What you have to do :: In your copy, leave out the pictures and repeat every record exactly.

Data ::
※ ※ ※
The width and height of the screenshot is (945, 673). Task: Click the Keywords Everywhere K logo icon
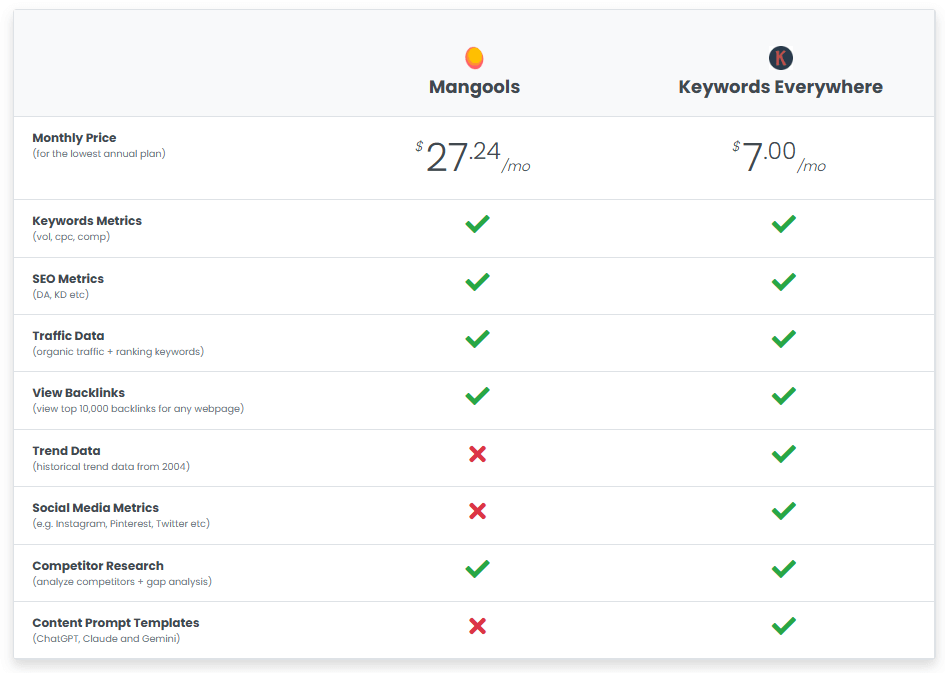pos(781,57)
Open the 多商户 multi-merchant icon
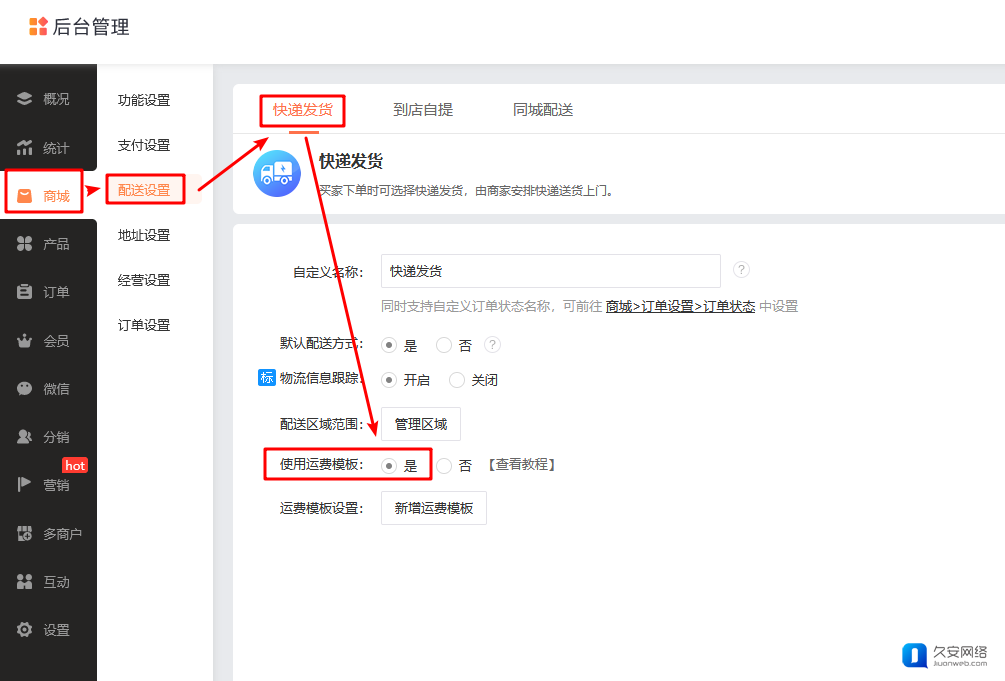 (25, 534)
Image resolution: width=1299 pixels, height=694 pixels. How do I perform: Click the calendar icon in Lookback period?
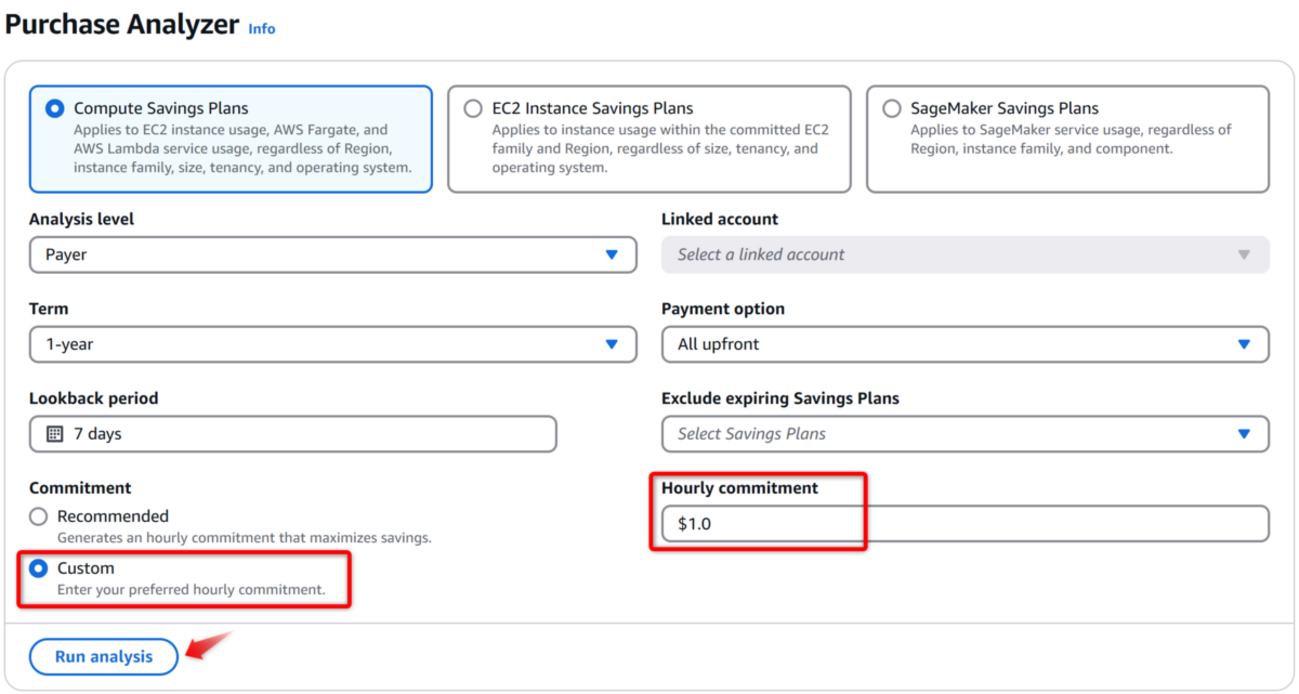(55, 434)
※ ※ ※
Completed task ::
The width and height of the screenshot is (945, 673). Task: Click the Keywords Everywhere K logo icon
pos(781,57)
Open the 多商户 multi-merchant icon
 (25, 534)
Image resolution: width=1299 pixels, height=694 pixels. How do I perform: Click the calendar icon in Lookback period?
(55, 434)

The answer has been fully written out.